O anúncio foi feito no inicio da semana em comunicado oficial da Intercontinental Exchange (ICE), que é proprietária da bolsa de Nova York. A oferta será realizada pela Bakkt, uma startup criada no início do ano pela ICE com a proposta de criar “um ecossistema global aberto e regulado para ativos digitais”.

Com o anúncio, a Bakkt poderia começar a oferecer contratos futuros de bitcoin liquidados fisicamente em dezembro, marcando a primeira oferta relacionada à criptomoeda na nova plataforma.

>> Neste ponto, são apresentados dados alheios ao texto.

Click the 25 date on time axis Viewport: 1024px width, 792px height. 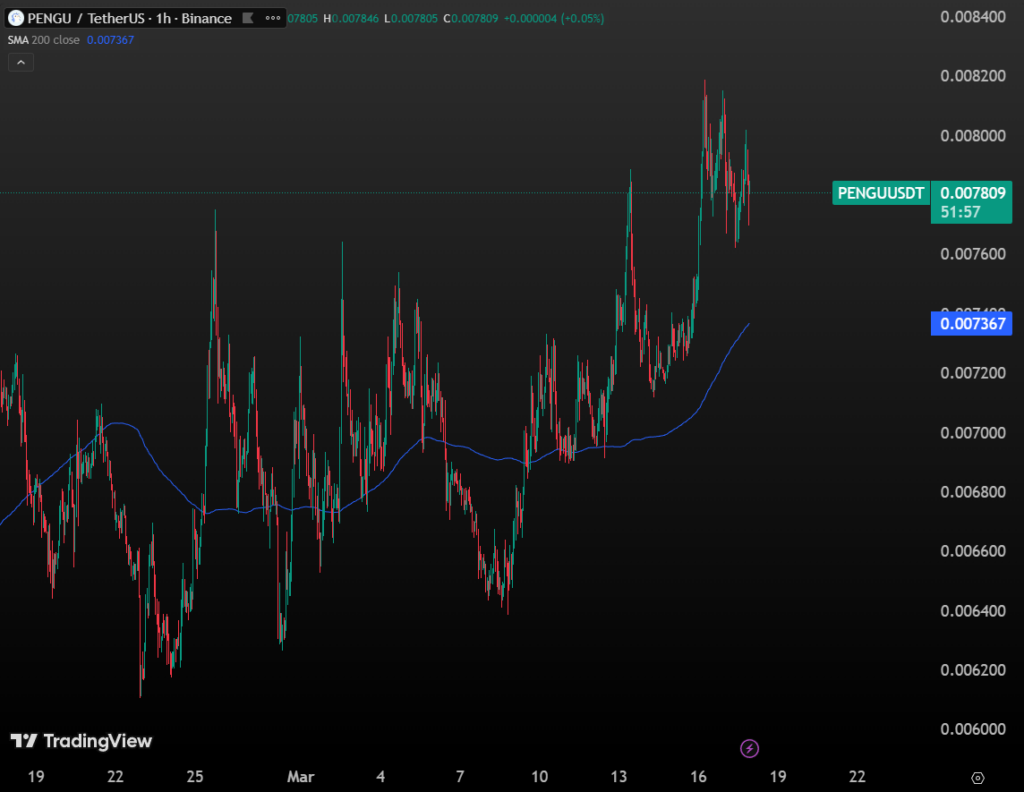coord(195,776)
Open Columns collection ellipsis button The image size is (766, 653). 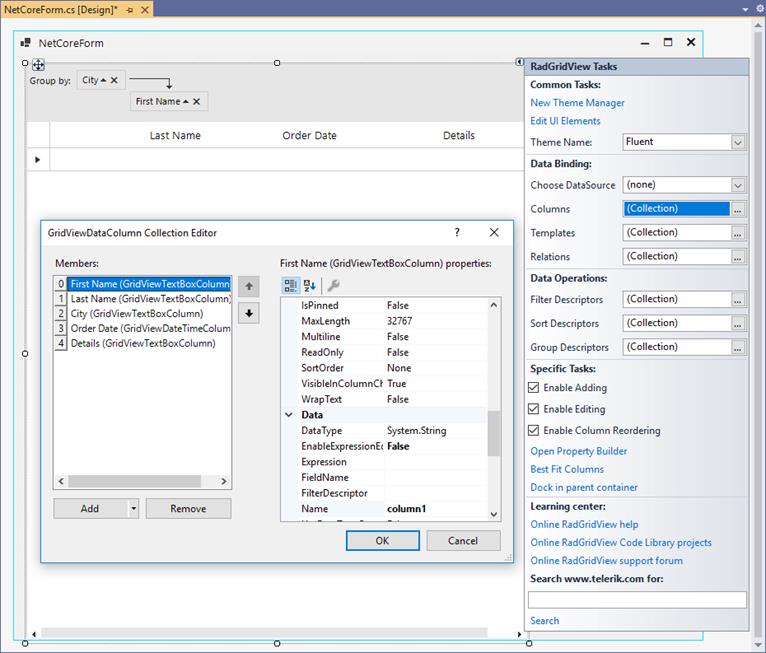[738, 209]
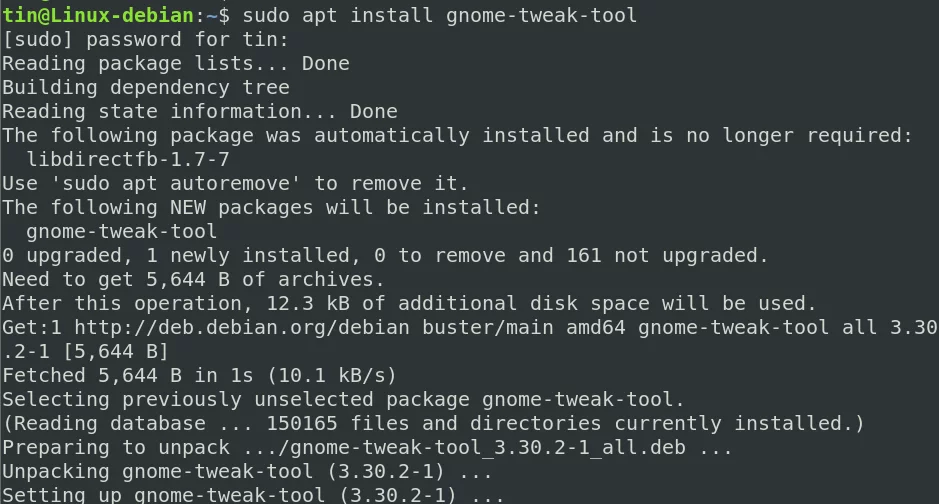The height and width of the screenshot is (504, 939).
Task: Click the http://deb.debian.org/debian URL
Action: [x=242, y=327]
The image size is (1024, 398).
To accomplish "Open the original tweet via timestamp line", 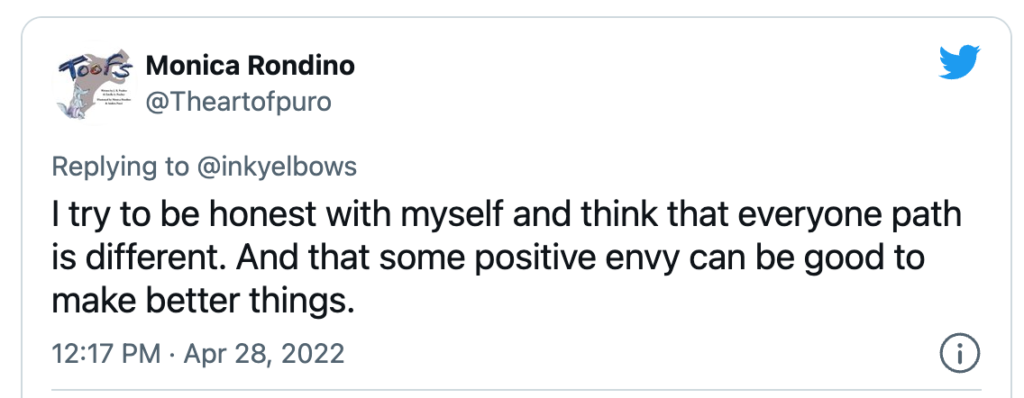I will click(198, 354).
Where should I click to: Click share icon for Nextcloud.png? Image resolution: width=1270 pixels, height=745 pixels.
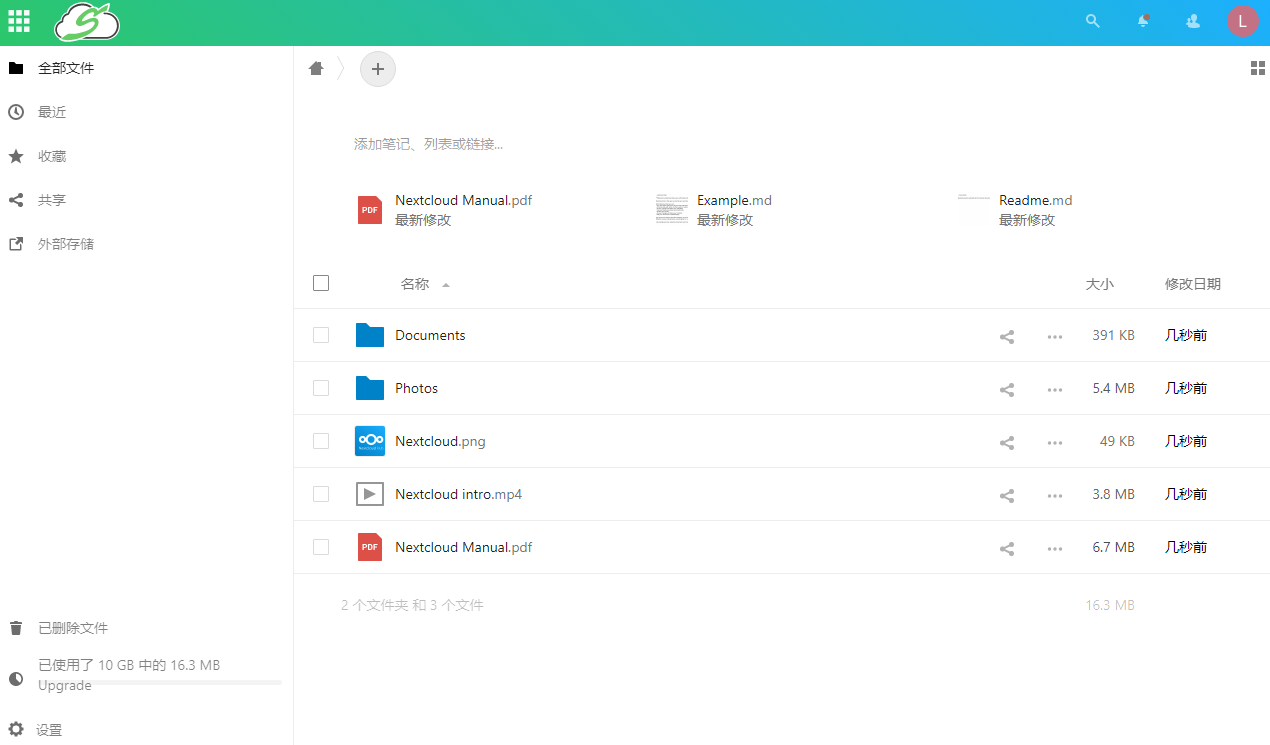pyautogui.click(x=1007, y=443)
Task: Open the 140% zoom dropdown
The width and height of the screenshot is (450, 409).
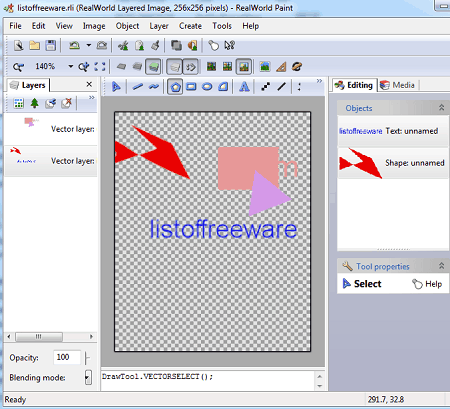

A Bakkt vai armazenar os Bitcoins apoiando o contrato de futuros no ICE Digital Asset Warehouse. Isso só depende da aprovação da Comissão de Negociação de Futuros de Commodities, agência do governo norte-americano que regula os mercados de futuros e opções. Inicialmente, esperava-se que a bolsa fosse lançada em novembro.

Os contratos futuros de Bitcoin serão compensados ​​através da ICE Clear US, outra subsidiária da dona da Bolsa de Nova York. De acordo com o comunicado oficial da ICE , cada contrato futuro deve representar um Bitcoin, será negociado em dólar e “um contrato diário será listado para negociação a cada Dia útil da Bolsa”.

A possibilidade de atrair novos investidores para os criptoativos em um ambiente regulado como a NYSE traz uma perspectiva positiva para o mercado em torno do Bitcoin, que hoje está cotada a 6.500 dólares e tem apresentado uma certa estabilidade nos últimos meses.

Uma pesquisa divulgada esta semana pela empresa MarketsandMarkets, prevê que o mercado de criptomoedas deverá crescer de 1,03 bilhão de dólares em 2019 para 1,40 bilhão de dólares em 2024, com uma uma taxa de crescimento anual de 6,18%.

Entre os fatores que impulsionam o mercado de criptomoedas, segundo o relatório, estão a transparência das tecnologias de contabilidade distribuída, como o blockchain, o alto custo de remessas transnacionais, as flutuações nas regulamentações monetárias e o crescimento dos investimentos em capital de risco.